Typical Corbin. You went to an all-boy catholic school, excelled academically at a party school of a college, and now just began graduate school for a masters degree… How do you balance snowboarding and education in your life?

Yeah, it was all boys, but you make it sound like a pedophile retreat camp. It was a great school, but I didn’t do too much snowboarding until college. I certainly graduated from CU with a triple major: Business Marketing, Drinking and Snowboarding. So, you know the movie Bowfinger? I am Eddy Murphy’s nerdy twin brother. He may have been a nerd, but he did some cool shit!

You were Saga’s first snowboarder, even got a monthly paycheck (technically making you pro?) This past season you received an email from your TM that you might be taken off the team page, and are no longer on the payroll… what keeps you loyal to the brand?

Being educated in business, I know how they need to work to keep things going. It was unfortunate they had to cut their budgets, but I’m certainly no longer their prize rider (haha, if I ever was). They’ve put some good dudes on the team (Dash Kamp, Jeremy Estorga, Brandon Reis…) I don’t even think the team page exists anymore. The guys at Saga are great and they love the snow! They also gave me my first shot at this. Nobody else has offered to take me on sled trips and let me borrow a brand new sled to rally for three days on my own. I have always been pumped on their gear and certainly back it. People might not like the colors or fit or whatever, but it’s not like they haven’t always had black and smaller sizes. Some people (some skiers especially) just like to look like idiots while riding, but that’s all in they eye of the beholder. Half the time they’re just 15-year-old kids and we all know kids they are idiots.
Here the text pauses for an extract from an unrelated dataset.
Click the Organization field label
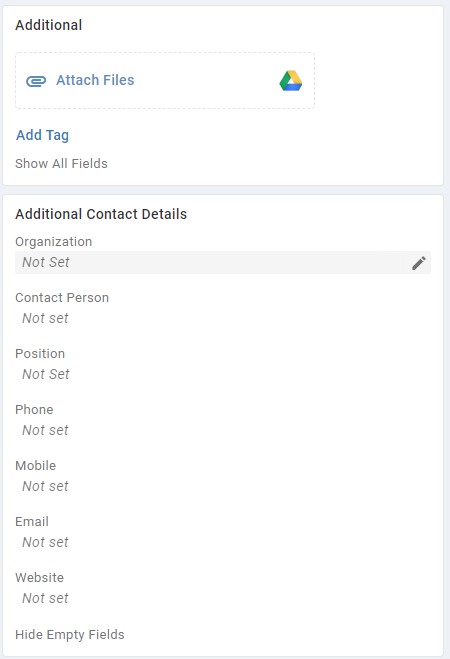The height and width of the screenshot is (659, 450). (x=53, y=242)
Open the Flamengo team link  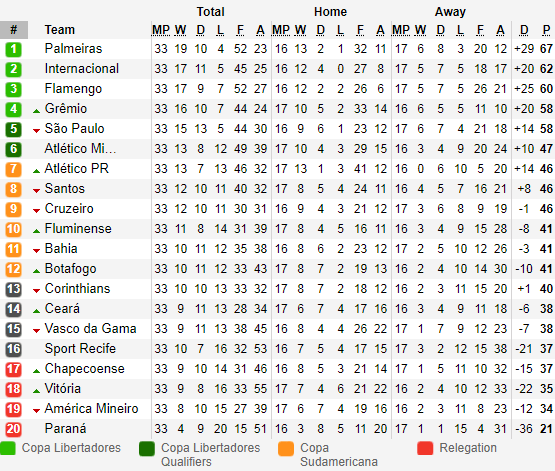[73, 88]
Alma ledge. P. Nathan Minatta

On swap days at Windells summer camp, why are you a better skier than most ski campers? Do you secretly ski when nobody is looking?

Oh shit! The cat’s out of the bag now!!! My life is over! I used to ski for a few seasons when I first moved to Colorado. I usually try to ski once a summer and once a winter these days, usually borrowing my brother’s skis. I’m not some ski Nazi, but I really do enjoy it. It’s different and it is a challenge. It takes you back to that novice level where you have to rethink everything you’re doing. However, I do have to say the boots still suck, poles suck and there is still too much heavy crap to carry.
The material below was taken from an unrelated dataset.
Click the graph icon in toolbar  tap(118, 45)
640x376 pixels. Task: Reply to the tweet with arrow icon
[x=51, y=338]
At least Burton is 100% snowboarding. How did you get involved with Burton?

I’ve been so excited that Burton has been supporting me this last year. Couldn’t ask for a better company. A while ago, a friend set me up with the contact info for a Forum rep, Doug-e Fresh (the man! Good luck in Seattle), and I just started sending him my stuff. Eventually he was real pumped on it and took me under. Last year, Forum unfortunately had to be put down. Burton was run out of the same office and I knew their regional TM. He had joked a couple times about ditching Forum and riding for a real brand. When Forum died, I asked if he had room on his team. Fortunately, he said yeah.

Winter Park pipe blunt p.Cody Booth

We’ve seen lots of talented riders give into “the Man” and get 9-5’s. Where do you see yourself ending up now that you’re in grad school?

We all know the crummy truth of a necessity for money in life, and it’s very rare that snowboarding can pay the bills of an independent person while not living like a hobo. For some, that’s all they want, but I cant live paycheck to paycheck. Considering my loans for school, I’ll need a job to pay for them. By the time I graduate, I’ll be 27, so I’m certainly pushing the envelope of the pro snowboard age category. If that’s not going anywhere significant, I plan on using my degree to find a great job where I’m doing what I really wouldn’t mind doing. There’s no way I want to be a valet attendant for the rest of my life, though it’s a pretty chill gig for now. Also, I’m certainly not gonna answer to The Man, man.

Would you rather: Push mongo or make out with Michelle Zeller?

You can’t ask that! I probably shouldn’t say this either, but let’s clear the air here… Both happened a long time ago, but neither will ever happen again.

sesh 7 corbin
Seven. P. Erik Hoffman

Cookies vs. Ice Cream: who wins? (can’t have both)

Stupid question. Cookies-n-cream has both, Idiot. Oh man, I really want some ice cream right now…

How stoked are you on “Tinder?” Any ice cream dates yet?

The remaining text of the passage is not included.